Bed-blocking numbers hike as care crisis deepends
New bed-blocking figures reveal that patients in Edinburgh were trapped without adequate care packages resulting in nearly 8000 lost hospital bed days.
A September census show that there were 252 cases of delayed discharge – when patients are medically fit to return home but unable to leave hospital, frequently due to the lack of a social care package – compared to 115 in the Highlands, 106 in South Lanarkshire, 103 in North Lanarkshire and just 100 in Glasgow.
Lothian Tory MSP Miles Briggs said: “Delayed discharge is a bigger problem in Edinburgh than anywhere else in Scotland and it is only getting worse.
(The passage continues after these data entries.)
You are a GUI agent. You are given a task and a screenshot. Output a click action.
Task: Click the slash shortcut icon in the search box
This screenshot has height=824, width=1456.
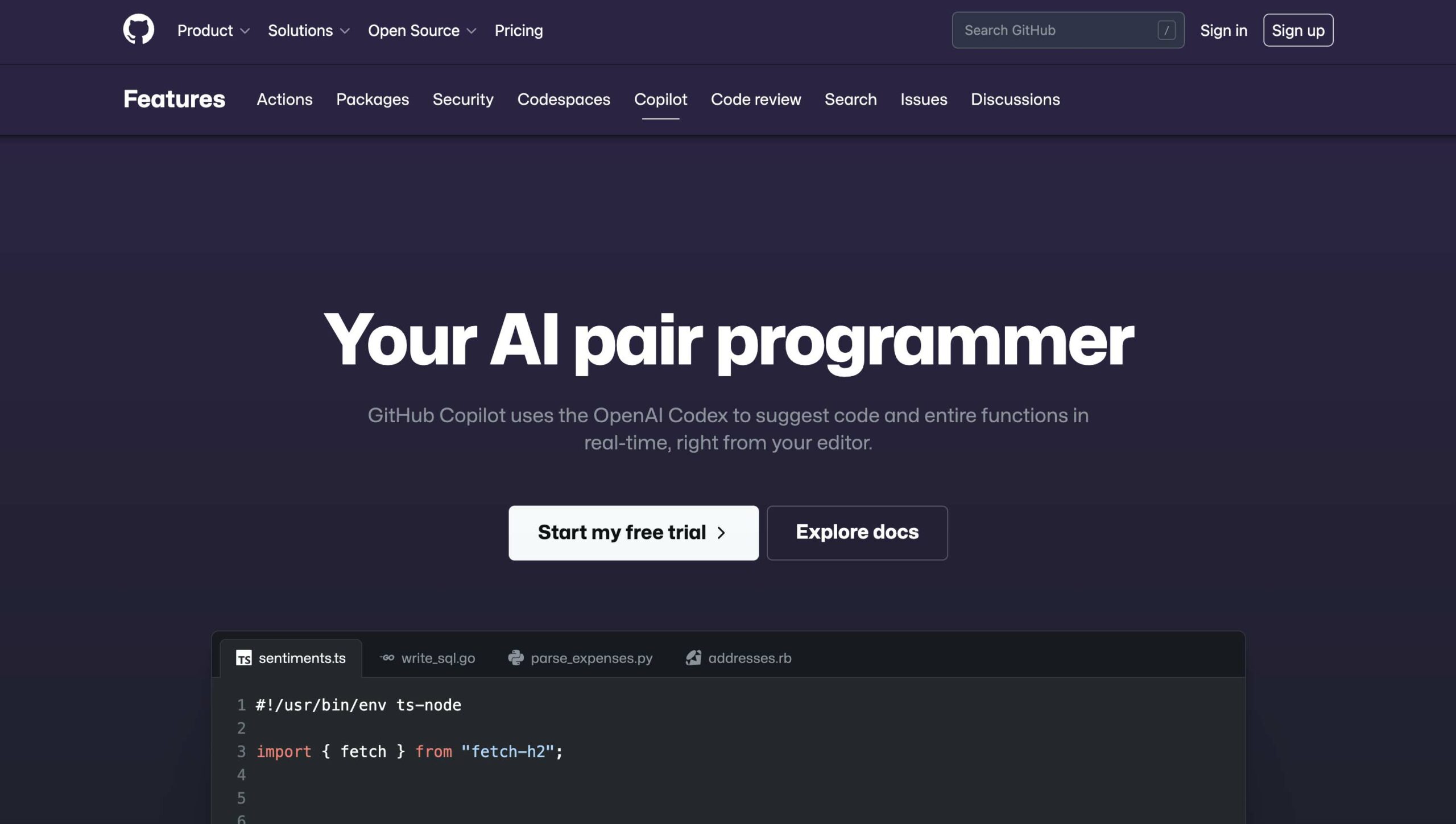click(x=1167, y=30)
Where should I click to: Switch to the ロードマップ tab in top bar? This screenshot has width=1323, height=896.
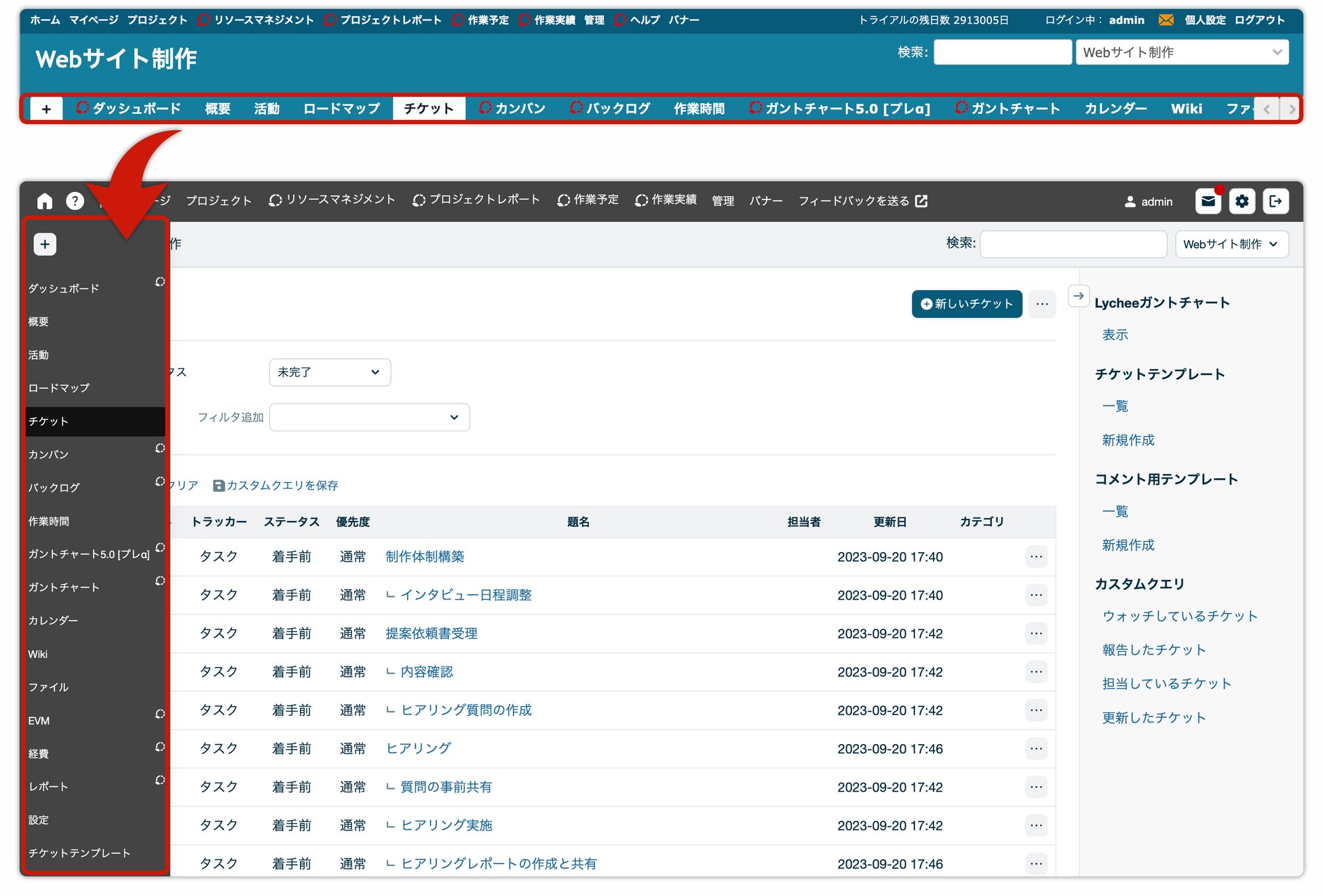(341, 109)
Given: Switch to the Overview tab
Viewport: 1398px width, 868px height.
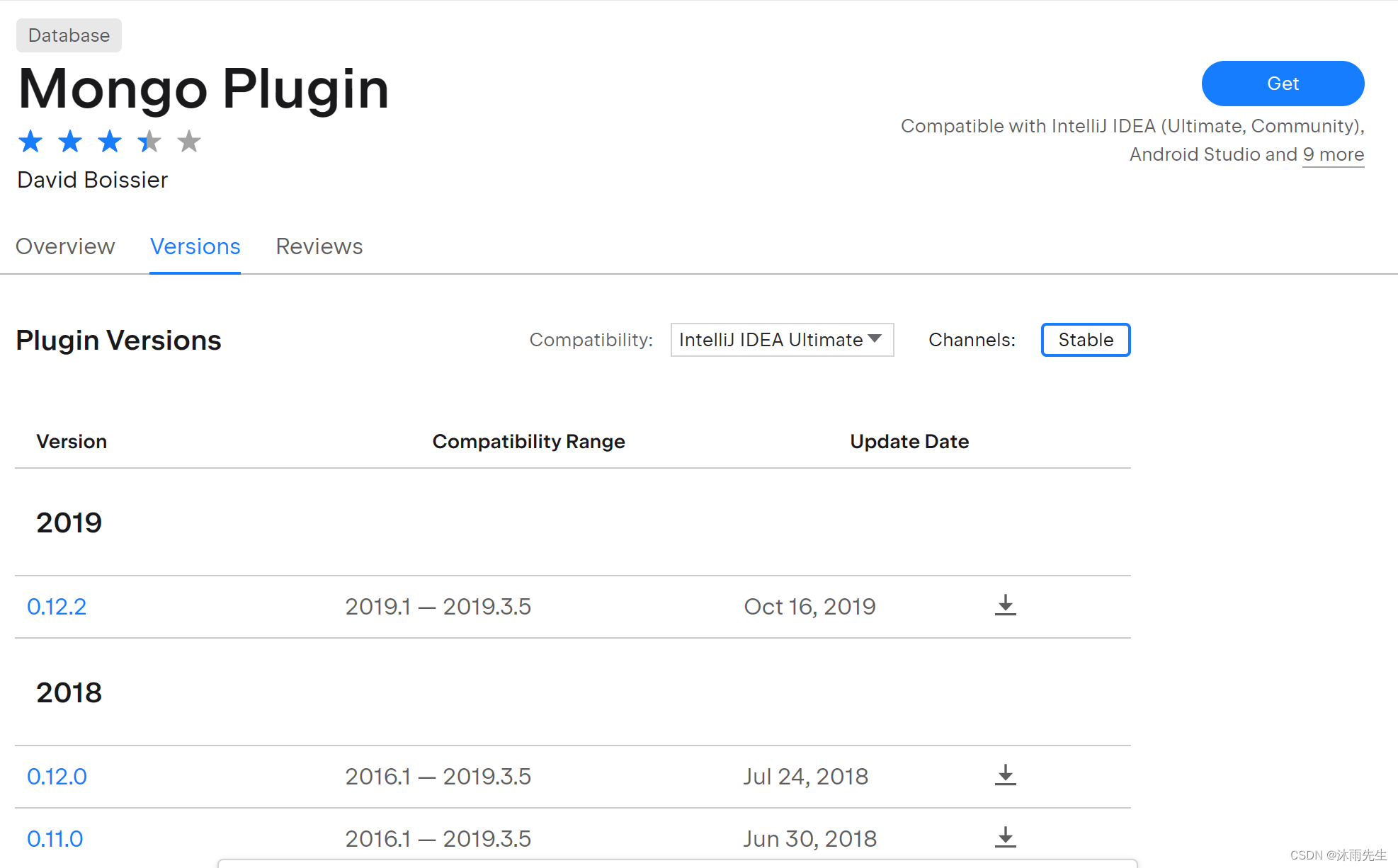Looking at the screenshot, I should [65, 246].
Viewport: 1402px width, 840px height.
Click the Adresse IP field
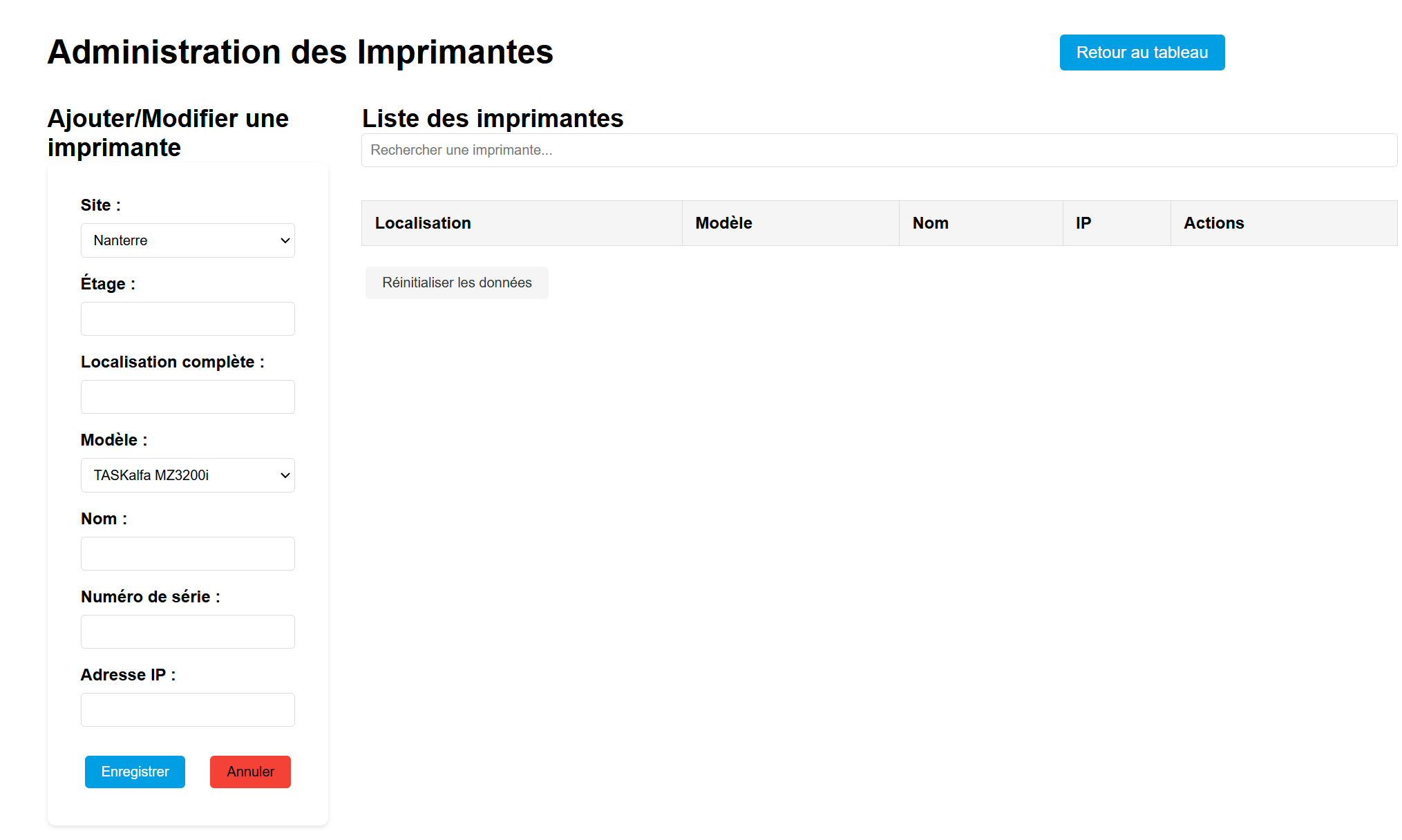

It increases pressure on hospitals, with less beds available and it means patients are stuck in hospital because they have nowhere else to go.”
The delayed discharge figures across Scotland are at the worst level in two years.
Official statistics show 1,529 people in Scotland were affected, the most since October 2016. The number of people affected has risen nine per cent from the same period last year. Of the 1,529 patients stuck in hospital, 1,277 were delayed for more than three days with health and social care reasons the most common cause.
Opposition parties criticised the Scottish Government’s record on delayed discharge and called for action.
Kezia Dugdale, Labour MSP for Edinburgh and the Lothians, said: “Delayed discharge has not been eradicated – it has reached crisis point in Edinburgh.
“When Finance Secretary Derek Mackay announces his budget next month, it’s clear that NHS Lothian and Edinburgh City Council must be prioritised ahead of other parts of Scotland and given a major cash injection.”
The Edinburgh Health and Social Care Partnership said they are not complacent about the scale of the challenges and are making progress in reducing the numbers of delays. A spokeswoman said: “We are working with colleagues in the third and independent sector over a range of initiatives to increase the capacity for Care and Home Services, as well as capacity within the Care and Nursing Home sector, in order to increase the earliest opportunity for individuals to move home, or to a homely environment.
“We have undertaken a whole system review of the ‘patient journey’ before admission, during the time in hospital and at the pre-home stages and from this have introduced more efficient and coherent process to assist a better patient experience and more effective route to an appropriate discharge from hospital.”